#### Written task a:
Rewrite the listing from its first line through the line with "y-tick-label: 0.4 is", substituting "screen capture" for "screenshot" and changing nothing else. Leave out the pictures.

Let’s recall Maxwell equations. In integral form, we have seen that the Maxwell equations were such that the first one was Gauss’s law for electric field and that is electric field dotted with incremental area vector dA integrated over a closed surface S is equal to net charge enclosed in the volume, surrounded by this closed surface S, divided by permittivity of free space ε0. Therefore this was Gauss’s law for E field.

The second Maxwell equation was the Gauss’s law for the magnetic field and that was B dot dA integrated over, again, a closed surface equal to 0. The reason for that was there cannot be any magnetic monopoles, therefore we cannot have, as a source of magnetic field, a single north pole, isolated north pole, magnetic north pole, or a magnetic south pole. This was the case of Gauss’s law for B field.

The third Maxwell equation was Faraday’s law of induction and it was such that integral of E dot dl over a closed contour C, closed loop, is equal to negative of the change in magnetic flux, dΦB  over dt. And this was Faraday’s law of induction.

The last Maxwell equation was Ampere-Maxwell’s law and it was in the form of B dot dl integrated over a closed contour or closed loop, which was equal to μ0 time the net current passing through the area surrounded by this closed loop, plus μ0 ε0, change in electric field, with respect to time. Where ε0 times this change in electric flux was displacement current and it simply indicated that the change in electric field generates a magnetic field. In the case of Faraday’s law, change in magnetic field generates an electric field. Therefore this one was the Ampere-Maxwell’s law.

These four equations represented the integral form of the Maxwell’s equations. As you recall from calculus, taking a derivative is always much easier than taking an integral. So we are going to try to express these four equations in the form of differential equations. In order to do that, we’re going to first recall an operator that we have introduced earlier while we were studying the electric field and electric potential. We denoted this operator with delta and it is in calculus known as “del operator” (∇).

In rectangular coordinate system, or in Cartesian coordinate system, the explicit form of this operator was ∂ over ∂x times î unit plus ∂ over ∂y times ĵ unit plus ∂ over ∂z times k̂ unit, where î, ĵ and k̂ were the unit vectors in a rectangular coordinate system along x, y, and z directions.

As we can see from the definition of this operator, it simply takes the partial derivative of a function, whenever it acts on it, along these specific directions. As you recall, we have seen that as physical application of this operator as when we were calculating the electric field from the potential and it was equal to –∇ times the potential function. We called this process as “gradient”. In other words, whenever the ∇ operator was acting on a scalar function, like in the case of potential, it was called as the gradient of potential. So the negative gradient of potential gave us the electric field.

#### Written task b:
Copy out the passage on Maxwell's equations starting with "The second Maxwell" and going on through "law of induction.".

#### Extracted records:
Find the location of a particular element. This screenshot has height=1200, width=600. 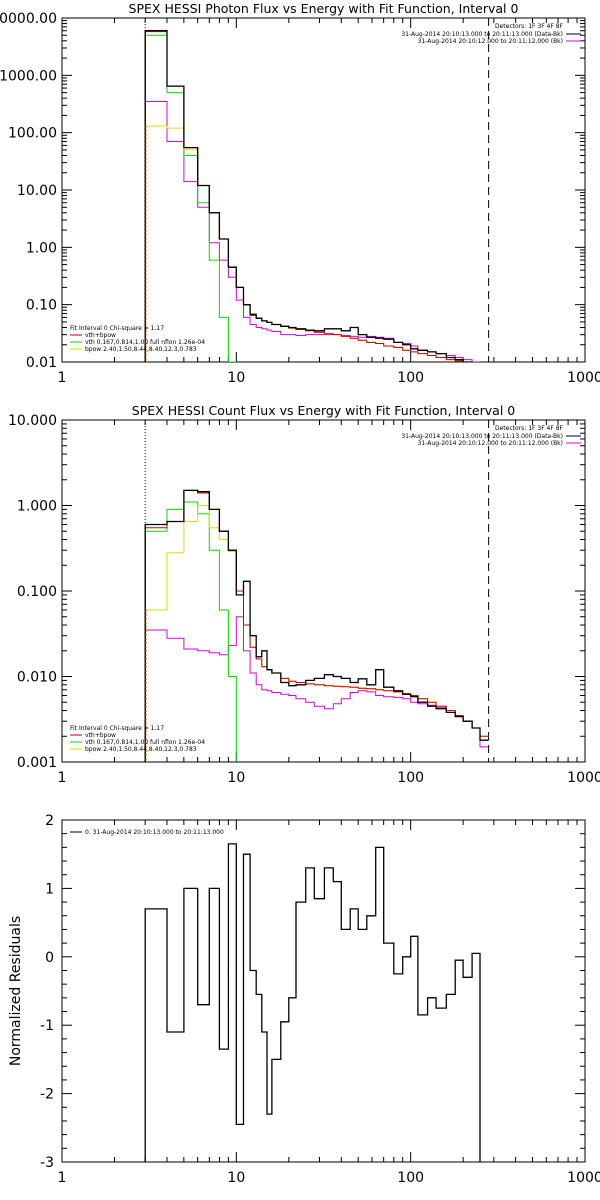

y-tick-label: 0.010 is located at coordinates (37, 678).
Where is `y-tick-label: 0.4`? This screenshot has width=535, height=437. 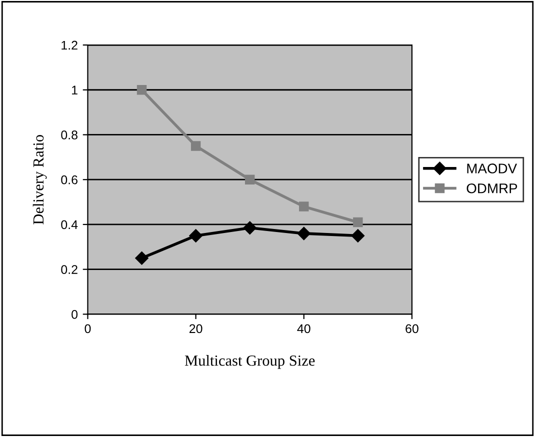
y-tick-label: 0.4 is located at coordinates (70, 225).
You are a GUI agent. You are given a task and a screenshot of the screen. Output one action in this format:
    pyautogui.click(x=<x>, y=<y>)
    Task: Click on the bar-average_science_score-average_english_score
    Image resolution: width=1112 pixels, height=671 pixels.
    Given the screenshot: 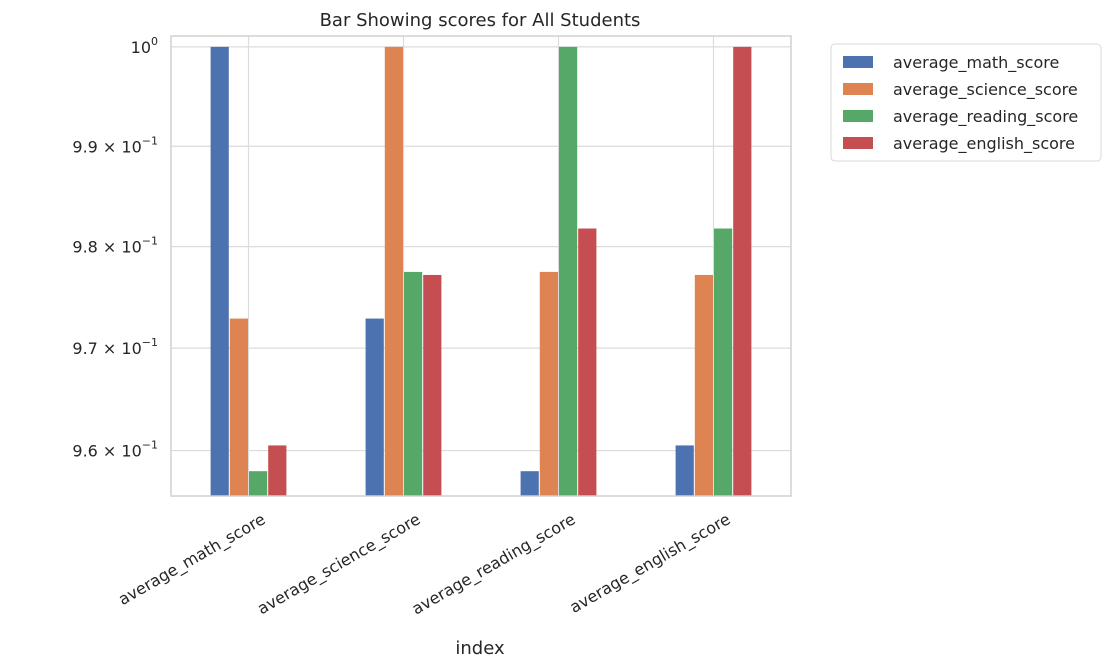 What is the action you would take?
    pyautogui.click(x=704, y=385)
    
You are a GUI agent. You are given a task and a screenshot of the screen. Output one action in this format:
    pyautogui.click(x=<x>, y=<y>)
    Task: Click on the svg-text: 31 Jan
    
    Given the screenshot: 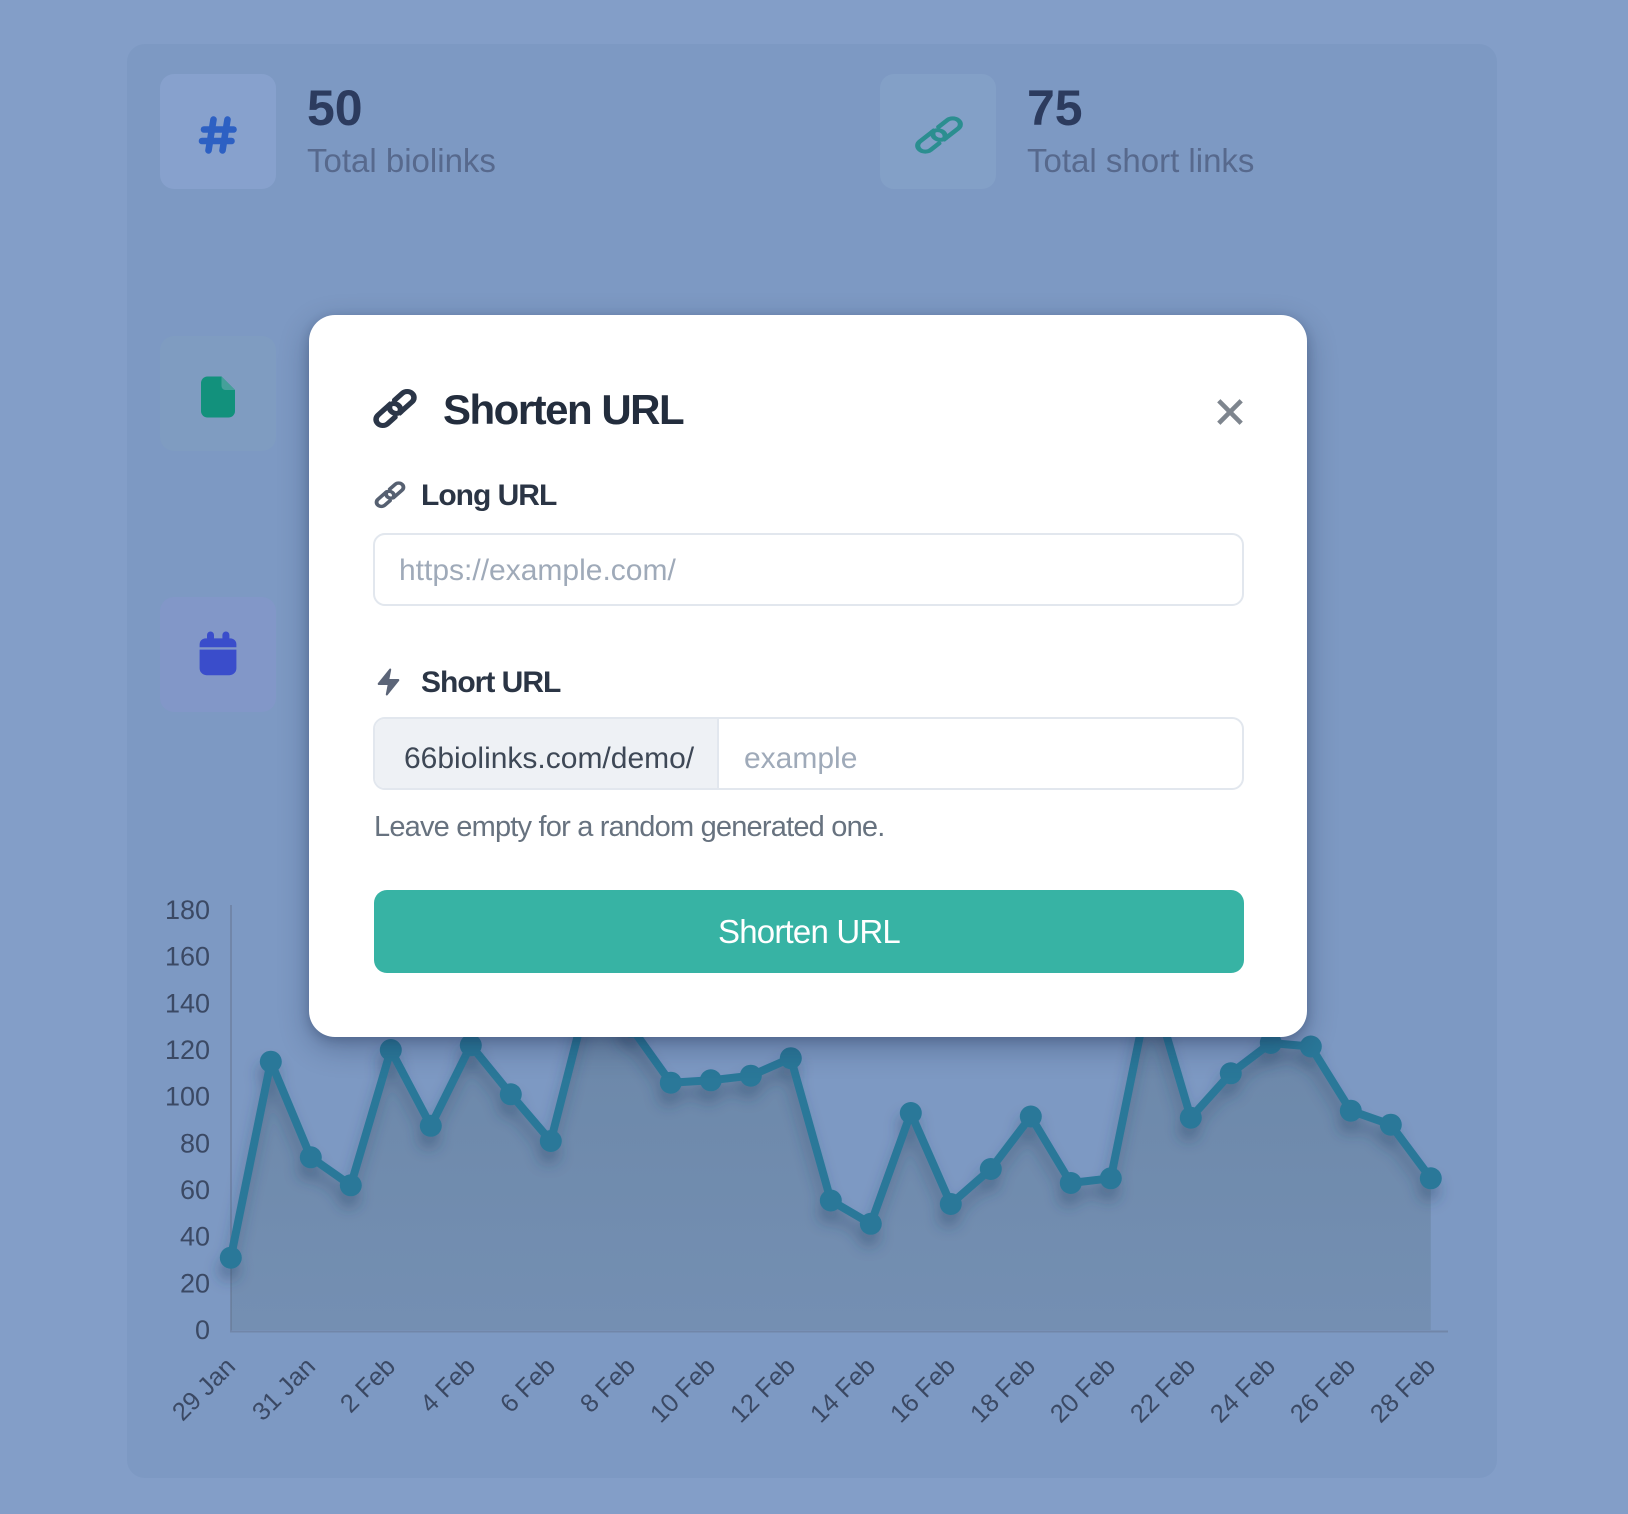 What is the action you would take?
    pyautogui.click(x=284, y=1389)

#### Solution a:
Find the location of a particular element. This screen capture has height=1200, width=600. 

y-tick-label: 0.010 is located at coordinates (37, 678).
Where is `y-tick-label: 0.4`? This screen capture has width=535, height=437. 
y-tick-label: 0.4 is located at coordinates (70, 225).

#### Solution b:
The second Maxwell equation was the Gauss’s law for the magnetic field and that was B dot dA integrated over, again, a closed surface equal to 0. The reason for that was there cannot be any magnetic monopoles, therefore we cannot have, as a source of magnetic field, a single north pole, isolated north pole, magnetic north pole, or a magnetic south pole. This was the case of Gauss’s law for B field.

The third Maxwell equation was Faraday’s law of induction and it was such that integral of E dot dl over a closed contour C, closed loop, is equal to negative of the change in magnetic flux, dΦB  over dt. And this was Faraday’s law of induction.